Passive House is a voluntary standard for energy efficiency in buildings that results in low-energy structures with reduced ecological footprints. The standard, developed in Germany, prioritizes thermal insulation, air tightness, thermal bridge-free design, high-efficiency windows, and ventilation with heat recovery, leading to energy savings of up to 90% compared to traditional buildings.


GSAS (Global Sustainability Assessment System)

Developed in 2007 by the Gulf Organization for Research and Development in collaboration with the TC Chan Center at the University of Pennsylvania and other specialists, GSAS is the first integrated performance-based system in the Middle East and North Africa region. It evaluates buildings and infrastructure based on their energy and water consumption and indoor performance, contributing to improved quality, maintenance requirements, and longevity.

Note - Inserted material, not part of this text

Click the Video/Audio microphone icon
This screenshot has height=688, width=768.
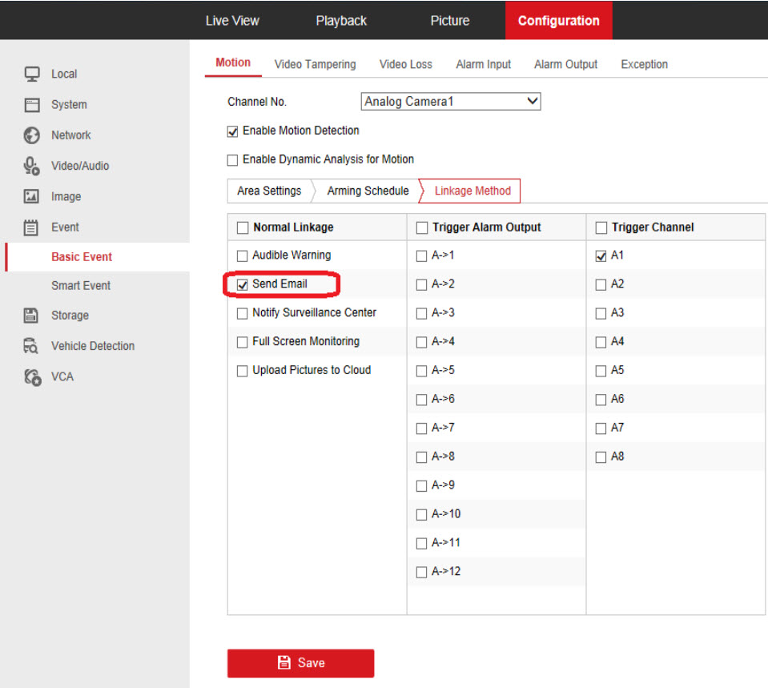coord(32,166)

Parksmart is a certification program that evaluates and recognizes the world's most innovative and sustainable parking structures. It is developed by the Green Business Certification Inc. (GBCI) and the International Parking Institute (IPI). The program focuses on the environmental and operational aspects of parking facilities and evaluates them in categories such as sustainable mobility, energy efficiency, water conservation, materials and waste management, and innovation. Parksmart-certified structures aim to reduce their carbon footprint and minimize their impact on the environment while improving the user experience and maximizing operational efficiency. 



PEER (Performance and Energy Efficient Rating) is a certification system for evaluating and certifying the performance and energy efficiency of electrical power systems in commercial and industrial buildings. Developed by the National Renewable Energy Laboratory (NREL), PEER evaluates electrical power systems based on multiple performance metrics, including energy efficiency, reliability, and resiliency. The PEER rating system provides a comprehensive evaluation of the electrical power system, from the generation source to the distribution system. Buildings with PEER-certified electrical power systems can demonstrate their commitment to sustainability and energy efficiency, and receive recognition for their efforts. PEER certification can help buildings to reduce energy consumption, improve energy management, and increase the reliability of the electrical power system.